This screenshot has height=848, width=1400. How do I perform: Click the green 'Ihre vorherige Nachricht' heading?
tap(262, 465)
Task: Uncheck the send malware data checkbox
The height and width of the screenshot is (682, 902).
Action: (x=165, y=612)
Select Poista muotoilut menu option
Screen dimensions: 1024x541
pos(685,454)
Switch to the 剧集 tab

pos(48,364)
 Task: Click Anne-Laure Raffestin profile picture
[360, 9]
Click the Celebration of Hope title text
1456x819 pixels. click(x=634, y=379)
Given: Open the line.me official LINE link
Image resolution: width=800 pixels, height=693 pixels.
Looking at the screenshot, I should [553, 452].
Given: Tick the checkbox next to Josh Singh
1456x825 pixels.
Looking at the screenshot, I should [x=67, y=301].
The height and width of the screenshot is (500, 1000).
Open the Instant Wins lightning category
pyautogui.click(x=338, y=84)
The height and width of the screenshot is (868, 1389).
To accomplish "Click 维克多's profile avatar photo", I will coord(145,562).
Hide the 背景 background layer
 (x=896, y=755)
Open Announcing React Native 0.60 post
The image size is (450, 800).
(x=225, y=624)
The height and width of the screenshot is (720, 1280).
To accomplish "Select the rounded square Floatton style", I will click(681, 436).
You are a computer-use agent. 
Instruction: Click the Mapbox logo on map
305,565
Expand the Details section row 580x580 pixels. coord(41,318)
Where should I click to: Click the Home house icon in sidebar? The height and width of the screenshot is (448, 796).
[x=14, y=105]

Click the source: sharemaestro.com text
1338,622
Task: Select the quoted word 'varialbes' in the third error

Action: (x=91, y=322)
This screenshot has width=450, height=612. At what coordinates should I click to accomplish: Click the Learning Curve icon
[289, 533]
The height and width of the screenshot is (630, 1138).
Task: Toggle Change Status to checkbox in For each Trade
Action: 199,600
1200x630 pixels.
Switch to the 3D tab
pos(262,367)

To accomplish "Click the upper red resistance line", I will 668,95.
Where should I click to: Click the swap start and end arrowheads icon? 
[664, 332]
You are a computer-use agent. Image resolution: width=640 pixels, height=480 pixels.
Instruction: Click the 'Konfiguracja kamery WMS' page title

--- Action item ---
Using the listing above, count how many lines contain the word "agent" and, please, write only that number.

--- Final answer ---
2